-- Problem details --
According to the source text, when were the angiogenesis factors isolated?
[Source text — start]
On Sun, 21 Nov 1999, Billy Brown wrote:
> Robert J. Bradbury wrote:
> > (b) Growing organs on dissolvable plastic frames from stem cells.
> > Requires a bit more work on getting growth factors correct
> > and being able to harvest appropriate stem cells from the
> > transplant recipient or other compatible donors. [But the
> > donor supply goes up significantly when you only a few stem
> > cells are needed and you don't have to be dead to give them.]
>
> I'd think that for most organs you'd also have to solve the problems
> involved in growing blood vessels and nerves in the proper configuration.
> How hard do these problems look?
>
Actually, for endothelial cells, for blood vessels, its probably just about a done deal. The angiogenesis factors were isolated over the last 2 years and the growth factors (e.g. fibroblast growth factors of various types) have been known for many years. Lots of work has been done trying to suppress endothelial cell growth after angioplasty. If the Geron work is correct, endothelial cells are quasi-replicative (like liver cells) so getting a supply of them and inducing them to grow isn't difficult. You can probably "3-D-implant" into the plastic the angiogenesis factors and/or endothelial cell growth factors and have no problems getting blood vessel growth where you want it.
Cells "naturally" have the ability to induce blood vessel growth in hypooxygenation conditions, so even if you didn't program the blood vessels, you could still get them if you start out with stem cells in the right "stage".
[Source text — finish]
[Extracted material — start]
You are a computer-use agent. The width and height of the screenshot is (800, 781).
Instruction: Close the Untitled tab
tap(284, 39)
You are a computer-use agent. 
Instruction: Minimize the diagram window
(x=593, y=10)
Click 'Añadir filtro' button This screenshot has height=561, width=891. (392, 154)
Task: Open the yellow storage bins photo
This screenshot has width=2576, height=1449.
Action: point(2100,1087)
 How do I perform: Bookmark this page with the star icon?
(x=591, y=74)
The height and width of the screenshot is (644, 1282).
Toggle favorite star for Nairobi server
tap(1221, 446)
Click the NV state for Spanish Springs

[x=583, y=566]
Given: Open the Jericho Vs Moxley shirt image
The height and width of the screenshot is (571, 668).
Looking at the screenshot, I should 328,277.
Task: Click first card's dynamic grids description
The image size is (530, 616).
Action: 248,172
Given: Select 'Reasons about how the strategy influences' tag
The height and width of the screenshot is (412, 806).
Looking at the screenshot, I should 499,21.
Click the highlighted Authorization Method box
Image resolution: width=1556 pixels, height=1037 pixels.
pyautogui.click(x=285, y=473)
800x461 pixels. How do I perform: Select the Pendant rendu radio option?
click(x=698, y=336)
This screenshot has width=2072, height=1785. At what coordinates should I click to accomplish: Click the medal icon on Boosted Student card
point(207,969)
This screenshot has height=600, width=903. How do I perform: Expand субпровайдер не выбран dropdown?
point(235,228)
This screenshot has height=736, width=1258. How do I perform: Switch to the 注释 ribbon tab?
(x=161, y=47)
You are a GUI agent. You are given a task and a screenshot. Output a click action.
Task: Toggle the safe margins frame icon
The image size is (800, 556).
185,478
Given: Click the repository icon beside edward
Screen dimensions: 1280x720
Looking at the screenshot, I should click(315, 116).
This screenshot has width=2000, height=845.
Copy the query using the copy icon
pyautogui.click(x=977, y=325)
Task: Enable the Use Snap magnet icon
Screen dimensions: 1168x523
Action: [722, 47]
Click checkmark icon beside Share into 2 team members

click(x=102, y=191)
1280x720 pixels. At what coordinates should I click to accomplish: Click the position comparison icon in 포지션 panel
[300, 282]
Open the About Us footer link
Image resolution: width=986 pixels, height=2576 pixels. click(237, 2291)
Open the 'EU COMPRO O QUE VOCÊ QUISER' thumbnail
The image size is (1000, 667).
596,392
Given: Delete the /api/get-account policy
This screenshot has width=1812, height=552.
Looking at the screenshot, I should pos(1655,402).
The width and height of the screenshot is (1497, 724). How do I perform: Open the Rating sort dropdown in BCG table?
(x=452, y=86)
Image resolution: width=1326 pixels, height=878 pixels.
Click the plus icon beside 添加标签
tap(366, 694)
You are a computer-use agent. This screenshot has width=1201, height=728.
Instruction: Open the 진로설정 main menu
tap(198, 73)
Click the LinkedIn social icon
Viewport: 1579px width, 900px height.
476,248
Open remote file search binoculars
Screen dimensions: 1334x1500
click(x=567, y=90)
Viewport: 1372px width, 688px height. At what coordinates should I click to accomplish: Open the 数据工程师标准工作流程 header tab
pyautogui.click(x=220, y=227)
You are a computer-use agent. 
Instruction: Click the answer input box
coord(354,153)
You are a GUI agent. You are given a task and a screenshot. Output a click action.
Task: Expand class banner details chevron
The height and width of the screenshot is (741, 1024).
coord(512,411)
[Extracted material — finish]
-- Your response --
They were isolated over the last two years.